Two teachers were killed and three other people, including another teacher and two policemen, were injured when a bomb exploded in Narathiwat's Chanae district Wednesday.
A car that carried teachers lies in a ditch after careering off a road following a bomb explosion outside Chanae Hospital in Narathiwat's Chanae district. The attack killed two teachers and wounded another teacher and two policemen. (Photo by Waedao Harai)
Pol Lt Pradit Kongprem, the duty officer at Chanae police station, said the attack occurred at 9.07am.
A seven-member police patrol _ four officers on two motorcycles and three in a patrol car _ was escorting another car carrying three teachers to Pithak Withaya Kumung School in nearby tambon Chang Phuak.
The police were providing security for the teachers.
A bomb planted by the roadside was detonated remotely as the convoy passed Chanae Hospital.
The car with the teachers inside skidded off the road into a ditch about 100 metres from where the bomb exploded.
Two female teachers _ Nayiha Yira, 38, and Nuryahan Awae, 44 _ were killed and a male teacher, Apichat Benjulamat, 33, who was the driver, was seriously injured.
The explosion directly hit and damaged the patrol car and wounded two policemen inside.
Pol Sgt Taweesak Yokhawat and Pol L/Cpl Ratchapol Raksat of Chanae police station both suffered leg wounds.
The bomb blast left a crater about 60cm deep and 1.3m in diameter.
Police said Mr Apichart, the injured teacher, stepped on the accelerator after seeing the explosion and lost control of the car, which plunged into the ditch, killing his two passengers.
A source said the two injured policemen were out of danger, while Mr Apichart was still in critical condition.
Meanwhile, army chief Prayuth Chan-ocha blamed southern insurgents for using violence as a bargaining tool to force the government to comply with their demands.
Gen Prayuth Wednesday said the southern unrest remains unsolved because insurgents want to use violence as a tool to bargain with the government to accept their demands.
However, authorities could not respond to all their demands, he said.
If violence persists in the far South, military and police forces would continue to be deployed in the region, said the army chief, who went to Yala to outline his policy to security officers there.
He said Prime Minister Yingluck Shinawatra would today hold a meeting with security agencies to follow up on the work in progress to end the southern unrest.
A source said a coordinating centre to promote peace during the month of Ramadan recently claimed that security-related cases had declined during the past 14 days from July 10 to Tuesday, with only 16 cases reported during that period, four of which were major cases of violence.

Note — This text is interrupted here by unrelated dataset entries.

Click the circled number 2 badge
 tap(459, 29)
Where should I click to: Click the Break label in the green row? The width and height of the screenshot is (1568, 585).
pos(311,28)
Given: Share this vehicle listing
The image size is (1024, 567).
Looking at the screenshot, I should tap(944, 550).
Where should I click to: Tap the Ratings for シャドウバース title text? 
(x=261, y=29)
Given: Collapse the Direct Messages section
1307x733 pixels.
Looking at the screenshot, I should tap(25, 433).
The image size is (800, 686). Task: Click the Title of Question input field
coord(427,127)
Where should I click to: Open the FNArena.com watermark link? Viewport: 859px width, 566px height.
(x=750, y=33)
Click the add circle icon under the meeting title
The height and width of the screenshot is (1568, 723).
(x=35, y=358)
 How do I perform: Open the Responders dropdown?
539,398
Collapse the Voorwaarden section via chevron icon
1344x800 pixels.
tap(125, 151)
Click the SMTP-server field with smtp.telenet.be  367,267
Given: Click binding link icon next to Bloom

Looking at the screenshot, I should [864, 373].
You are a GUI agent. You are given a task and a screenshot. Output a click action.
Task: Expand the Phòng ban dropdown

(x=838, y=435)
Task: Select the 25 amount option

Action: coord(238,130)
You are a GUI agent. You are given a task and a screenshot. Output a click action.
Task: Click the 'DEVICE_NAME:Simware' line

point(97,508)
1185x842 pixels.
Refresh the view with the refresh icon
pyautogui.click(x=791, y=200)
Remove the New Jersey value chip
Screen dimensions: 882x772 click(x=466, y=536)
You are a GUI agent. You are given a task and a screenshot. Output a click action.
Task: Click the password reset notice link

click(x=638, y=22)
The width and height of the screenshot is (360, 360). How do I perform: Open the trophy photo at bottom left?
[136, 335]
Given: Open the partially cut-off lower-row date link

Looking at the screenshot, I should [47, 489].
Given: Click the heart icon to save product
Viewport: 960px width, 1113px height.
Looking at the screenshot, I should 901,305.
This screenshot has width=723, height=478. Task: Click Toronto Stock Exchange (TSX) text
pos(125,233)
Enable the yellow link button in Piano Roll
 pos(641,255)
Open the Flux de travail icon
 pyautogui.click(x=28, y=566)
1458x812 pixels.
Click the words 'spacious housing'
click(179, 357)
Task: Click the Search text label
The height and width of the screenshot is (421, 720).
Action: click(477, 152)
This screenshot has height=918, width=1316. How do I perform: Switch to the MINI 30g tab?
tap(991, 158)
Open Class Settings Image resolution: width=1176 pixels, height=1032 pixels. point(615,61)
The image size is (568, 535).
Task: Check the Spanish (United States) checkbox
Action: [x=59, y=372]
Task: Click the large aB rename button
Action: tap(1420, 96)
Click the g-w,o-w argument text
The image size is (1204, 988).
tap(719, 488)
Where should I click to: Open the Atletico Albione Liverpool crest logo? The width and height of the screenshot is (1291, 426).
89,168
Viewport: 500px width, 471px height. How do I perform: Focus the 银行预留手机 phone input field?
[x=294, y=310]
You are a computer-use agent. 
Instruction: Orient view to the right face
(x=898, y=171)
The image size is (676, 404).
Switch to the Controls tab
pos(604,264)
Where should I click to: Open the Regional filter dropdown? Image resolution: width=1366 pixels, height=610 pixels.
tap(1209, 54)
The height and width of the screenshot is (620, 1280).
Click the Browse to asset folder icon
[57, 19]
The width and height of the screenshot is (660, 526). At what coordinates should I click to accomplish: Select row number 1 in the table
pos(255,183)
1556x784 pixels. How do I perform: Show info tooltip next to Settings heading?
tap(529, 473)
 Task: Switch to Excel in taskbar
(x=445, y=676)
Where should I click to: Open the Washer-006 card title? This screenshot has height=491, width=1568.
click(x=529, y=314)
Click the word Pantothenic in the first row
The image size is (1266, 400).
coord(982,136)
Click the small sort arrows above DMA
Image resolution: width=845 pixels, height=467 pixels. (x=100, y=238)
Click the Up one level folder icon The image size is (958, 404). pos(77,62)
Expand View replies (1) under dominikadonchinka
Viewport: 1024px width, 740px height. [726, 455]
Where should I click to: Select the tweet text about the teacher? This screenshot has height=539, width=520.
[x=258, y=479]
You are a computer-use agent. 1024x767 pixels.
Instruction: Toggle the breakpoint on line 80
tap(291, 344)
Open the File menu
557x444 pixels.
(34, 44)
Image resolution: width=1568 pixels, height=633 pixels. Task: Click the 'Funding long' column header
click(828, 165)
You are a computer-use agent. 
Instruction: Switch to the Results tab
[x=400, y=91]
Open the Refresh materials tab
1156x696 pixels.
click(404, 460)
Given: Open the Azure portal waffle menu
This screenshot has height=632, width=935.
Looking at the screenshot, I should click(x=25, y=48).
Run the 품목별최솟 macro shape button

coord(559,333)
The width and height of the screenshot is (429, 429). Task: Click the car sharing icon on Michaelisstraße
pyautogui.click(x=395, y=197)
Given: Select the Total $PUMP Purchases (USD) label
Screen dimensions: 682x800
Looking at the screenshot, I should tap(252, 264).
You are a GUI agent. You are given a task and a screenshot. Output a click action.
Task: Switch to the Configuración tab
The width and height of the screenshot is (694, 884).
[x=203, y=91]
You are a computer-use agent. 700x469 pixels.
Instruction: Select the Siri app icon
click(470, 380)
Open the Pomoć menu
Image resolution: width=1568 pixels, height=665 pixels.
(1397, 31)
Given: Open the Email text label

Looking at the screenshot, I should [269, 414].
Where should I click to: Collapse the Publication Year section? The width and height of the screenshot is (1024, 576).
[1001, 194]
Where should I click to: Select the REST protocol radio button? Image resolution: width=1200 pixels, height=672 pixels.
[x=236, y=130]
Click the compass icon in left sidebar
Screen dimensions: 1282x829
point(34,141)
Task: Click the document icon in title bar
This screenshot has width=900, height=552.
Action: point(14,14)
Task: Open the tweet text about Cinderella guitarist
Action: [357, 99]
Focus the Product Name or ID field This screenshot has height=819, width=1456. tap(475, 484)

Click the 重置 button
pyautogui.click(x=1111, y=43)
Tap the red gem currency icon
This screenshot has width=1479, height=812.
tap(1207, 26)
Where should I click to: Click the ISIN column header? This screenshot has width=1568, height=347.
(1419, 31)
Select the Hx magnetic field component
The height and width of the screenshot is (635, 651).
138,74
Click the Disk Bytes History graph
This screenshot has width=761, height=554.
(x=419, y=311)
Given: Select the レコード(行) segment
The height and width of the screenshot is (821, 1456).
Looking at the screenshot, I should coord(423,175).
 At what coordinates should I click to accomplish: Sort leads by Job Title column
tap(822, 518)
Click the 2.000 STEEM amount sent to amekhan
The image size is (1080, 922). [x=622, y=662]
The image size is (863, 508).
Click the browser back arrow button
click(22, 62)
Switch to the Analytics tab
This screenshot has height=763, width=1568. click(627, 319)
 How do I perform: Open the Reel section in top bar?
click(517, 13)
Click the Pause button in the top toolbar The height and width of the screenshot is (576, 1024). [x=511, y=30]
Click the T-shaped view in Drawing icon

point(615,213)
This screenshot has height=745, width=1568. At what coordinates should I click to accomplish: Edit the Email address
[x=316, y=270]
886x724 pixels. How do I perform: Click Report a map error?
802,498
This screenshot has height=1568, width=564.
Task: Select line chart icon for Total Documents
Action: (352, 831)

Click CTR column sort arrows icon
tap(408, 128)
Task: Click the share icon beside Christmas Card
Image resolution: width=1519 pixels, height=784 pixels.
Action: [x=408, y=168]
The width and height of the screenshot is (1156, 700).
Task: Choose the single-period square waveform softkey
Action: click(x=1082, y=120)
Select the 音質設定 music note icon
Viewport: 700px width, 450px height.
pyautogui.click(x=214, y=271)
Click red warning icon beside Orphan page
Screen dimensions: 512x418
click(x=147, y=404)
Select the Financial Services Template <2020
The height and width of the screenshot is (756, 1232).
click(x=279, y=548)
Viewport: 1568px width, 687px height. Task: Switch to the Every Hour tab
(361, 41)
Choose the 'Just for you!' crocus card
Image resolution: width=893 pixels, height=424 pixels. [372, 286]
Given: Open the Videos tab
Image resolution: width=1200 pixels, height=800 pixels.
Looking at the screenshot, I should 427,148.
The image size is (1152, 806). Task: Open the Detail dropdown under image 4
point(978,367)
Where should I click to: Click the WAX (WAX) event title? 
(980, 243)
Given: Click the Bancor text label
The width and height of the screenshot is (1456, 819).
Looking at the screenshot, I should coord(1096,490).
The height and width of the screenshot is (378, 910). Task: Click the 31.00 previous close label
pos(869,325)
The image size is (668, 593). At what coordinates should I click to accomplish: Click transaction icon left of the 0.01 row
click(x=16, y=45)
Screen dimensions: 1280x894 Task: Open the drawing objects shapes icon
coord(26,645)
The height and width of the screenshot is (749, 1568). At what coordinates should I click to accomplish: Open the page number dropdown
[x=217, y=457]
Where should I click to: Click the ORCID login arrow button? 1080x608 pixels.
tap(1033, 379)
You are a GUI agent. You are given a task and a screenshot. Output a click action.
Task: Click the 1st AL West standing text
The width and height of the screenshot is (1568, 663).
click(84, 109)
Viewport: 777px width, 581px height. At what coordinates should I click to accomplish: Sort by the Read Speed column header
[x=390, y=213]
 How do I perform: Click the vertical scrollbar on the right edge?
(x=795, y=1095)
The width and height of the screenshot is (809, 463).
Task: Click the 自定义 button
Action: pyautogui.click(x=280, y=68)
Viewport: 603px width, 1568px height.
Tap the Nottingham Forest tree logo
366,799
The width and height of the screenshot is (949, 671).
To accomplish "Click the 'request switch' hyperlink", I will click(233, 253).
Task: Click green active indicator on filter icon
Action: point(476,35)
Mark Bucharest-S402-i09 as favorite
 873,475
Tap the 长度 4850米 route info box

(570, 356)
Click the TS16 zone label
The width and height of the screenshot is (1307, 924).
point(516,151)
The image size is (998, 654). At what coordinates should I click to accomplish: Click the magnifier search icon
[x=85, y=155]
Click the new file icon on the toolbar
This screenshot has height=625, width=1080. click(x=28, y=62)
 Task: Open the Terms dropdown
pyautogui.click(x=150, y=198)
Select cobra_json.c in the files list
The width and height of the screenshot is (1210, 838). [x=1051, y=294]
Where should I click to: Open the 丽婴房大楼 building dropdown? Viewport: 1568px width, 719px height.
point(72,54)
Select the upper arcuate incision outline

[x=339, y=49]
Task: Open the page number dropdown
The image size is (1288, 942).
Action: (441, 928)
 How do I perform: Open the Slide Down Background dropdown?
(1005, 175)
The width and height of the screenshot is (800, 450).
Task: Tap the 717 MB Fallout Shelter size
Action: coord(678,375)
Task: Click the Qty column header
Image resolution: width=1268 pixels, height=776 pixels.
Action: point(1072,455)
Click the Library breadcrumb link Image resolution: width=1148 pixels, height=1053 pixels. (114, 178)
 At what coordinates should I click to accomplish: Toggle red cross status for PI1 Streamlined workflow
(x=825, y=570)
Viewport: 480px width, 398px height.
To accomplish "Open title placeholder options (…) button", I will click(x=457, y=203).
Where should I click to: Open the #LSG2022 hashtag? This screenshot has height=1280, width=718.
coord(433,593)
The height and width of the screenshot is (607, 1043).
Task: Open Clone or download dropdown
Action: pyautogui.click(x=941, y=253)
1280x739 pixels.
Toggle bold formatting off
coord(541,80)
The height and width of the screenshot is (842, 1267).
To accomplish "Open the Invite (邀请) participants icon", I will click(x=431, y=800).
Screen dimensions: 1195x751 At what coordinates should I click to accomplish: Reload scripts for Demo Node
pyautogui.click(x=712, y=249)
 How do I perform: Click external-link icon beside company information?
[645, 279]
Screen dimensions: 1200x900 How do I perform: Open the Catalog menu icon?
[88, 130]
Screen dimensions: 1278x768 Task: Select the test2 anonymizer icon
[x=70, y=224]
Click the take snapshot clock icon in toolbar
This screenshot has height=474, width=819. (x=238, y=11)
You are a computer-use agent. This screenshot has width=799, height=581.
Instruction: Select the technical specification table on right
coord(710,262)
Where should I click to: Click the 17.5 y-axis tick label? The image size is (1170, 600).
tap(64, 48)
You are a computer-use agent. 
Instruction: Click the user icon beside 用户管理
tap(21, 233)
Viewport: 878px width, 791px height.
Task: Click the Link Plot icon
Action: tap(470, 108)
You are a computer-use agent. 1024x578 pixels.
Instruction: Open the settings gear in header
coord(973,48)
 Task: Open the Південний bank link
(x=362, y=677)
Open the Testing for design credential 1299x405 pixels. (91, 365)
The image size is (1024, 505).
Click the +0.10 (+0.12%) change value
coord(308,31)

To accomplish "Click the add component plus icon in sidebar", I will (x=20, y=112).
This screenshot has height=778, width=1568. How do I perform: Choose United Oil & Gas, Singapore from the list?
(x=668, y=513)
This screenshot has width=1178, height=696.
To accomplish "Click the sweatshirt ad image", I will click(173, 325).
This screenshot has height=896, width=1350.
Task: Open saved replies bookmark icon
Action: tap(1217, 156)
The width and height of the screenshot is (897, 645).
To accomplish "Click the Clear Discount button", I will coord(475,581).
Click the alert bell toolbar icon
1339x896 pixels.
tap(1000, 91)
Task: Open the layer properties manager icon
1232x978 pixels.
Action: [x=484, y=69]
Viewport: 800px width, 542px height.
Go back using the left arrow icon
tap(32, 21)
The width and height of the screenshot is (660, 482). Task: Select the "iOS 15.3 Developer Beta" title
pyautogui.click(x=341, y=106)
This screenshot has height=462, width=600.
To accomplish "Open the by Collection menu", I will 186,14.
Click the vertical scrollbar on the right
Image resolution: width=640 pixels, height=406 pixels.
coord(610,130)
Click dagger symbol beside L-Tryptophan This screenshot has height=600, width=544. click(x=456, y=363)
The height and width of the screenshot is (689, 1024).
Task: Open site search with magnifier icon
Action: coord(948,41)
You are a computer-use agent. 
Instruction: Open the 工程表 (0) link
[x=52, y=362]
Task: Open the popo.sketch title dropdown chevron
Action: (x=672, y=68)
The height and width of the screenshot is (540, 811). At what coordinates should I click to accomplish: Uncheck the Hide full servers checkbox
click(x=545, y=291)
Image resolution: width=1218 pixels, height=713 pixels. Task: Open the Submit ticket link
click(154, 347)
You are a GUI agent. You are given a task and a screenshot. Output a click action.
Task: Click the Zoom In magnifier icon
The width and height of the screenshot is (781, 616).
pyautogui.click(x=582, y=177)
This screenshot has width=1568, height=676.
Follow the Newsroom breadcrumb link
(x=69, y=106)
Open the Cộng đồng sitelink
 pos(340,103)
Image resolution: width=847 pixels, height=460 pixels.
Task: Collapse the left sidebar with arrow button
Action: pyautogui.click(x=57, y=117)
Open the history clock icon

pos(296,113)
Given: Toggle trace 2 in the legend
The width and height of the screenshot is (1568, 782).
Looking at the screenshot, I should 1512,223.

There were 28 security cases reported during the same period last year, according to the centre.
It attributed the reduction in violence to the peace talks between Thai authorities and insurgent representatives.
Last week, Malaysia, as the facilitator of the peace talks, announced a 40-day ceasefire agreement between the Thai government and the Barisan Revolusi Nasional separatist group.
The ceasefire will remain in place for the fasting month of Ramadan, which ends on Aug 18.